The presented model does not consider the bias but it is claimed to be accommodated by changing the assumed distribution of the uncertainties. This is not illustrated, which is unfortunate, considering that the elimination of bias is one of the major features of the uncertainty concept.

The final verification of the model is summarized in a table describing the calculated uncertainties of nine substrate methods and three ISE methods. These are compared with those calculated from QC data of the corresponding quantities measured at the Mayo Clinics in Rochester USA, i.e., a top-down estimation.
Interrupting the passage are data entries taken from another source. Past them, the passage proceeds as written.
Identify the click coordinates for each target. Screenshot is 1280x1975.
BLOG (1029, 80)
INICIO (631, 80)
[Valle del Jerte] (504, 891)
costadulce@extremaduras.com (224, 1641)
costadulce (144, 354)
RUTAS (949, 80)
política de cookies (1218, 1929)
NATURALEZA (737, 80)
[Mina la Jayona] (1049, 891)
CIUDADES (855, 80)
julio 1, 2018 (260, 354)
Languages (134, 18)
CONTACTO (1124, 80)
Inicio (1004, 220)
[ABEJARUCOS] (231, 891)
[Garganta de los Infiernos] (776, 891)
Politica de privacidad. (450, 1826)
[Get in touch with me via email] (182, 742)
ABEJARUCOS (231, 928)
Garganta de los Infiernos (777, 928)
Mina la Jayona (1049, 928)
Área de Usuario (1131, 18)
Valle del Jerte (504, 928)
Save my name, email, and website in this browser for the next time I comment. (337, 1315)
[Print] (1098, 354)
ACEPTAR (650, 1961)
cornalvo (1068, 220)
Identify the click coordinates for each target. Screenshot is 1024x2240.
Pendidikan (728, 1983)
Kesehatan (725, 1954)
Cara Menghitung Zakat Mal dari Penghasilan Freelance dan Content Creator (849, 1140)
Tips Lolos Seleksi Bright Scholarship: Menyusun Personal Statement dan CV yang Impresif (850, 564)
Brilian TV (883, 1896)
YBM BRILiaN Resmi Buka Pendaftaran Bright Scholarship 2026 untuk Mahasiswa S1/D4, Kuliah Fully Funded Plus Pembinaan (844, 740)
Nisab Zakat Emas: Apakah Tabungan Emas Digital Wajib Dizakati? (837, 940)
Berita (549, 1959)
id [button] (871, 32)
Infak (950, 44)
In some cases the results are of the same magnitude but often they are clearly deviating, and it is not obvious which one is the better approximation.

The authors conclude that the verification in the study is essential but incomplete. The input quantities, as defined in the flowcharts, are assumed to vary among instruments and manufacturers of calibrators and reagents and may not be readily available. Furthermore, those in the document will not necessarily be valid in any other measuring system. The reader is therefore left with an unanswered question what the model can contribute to the clinical laboratory in addition to a top-down or a bottom-up procedure based on Type B assumptions of the size of the uncertainties of input quantities, an uncertainty budget and a measurement function.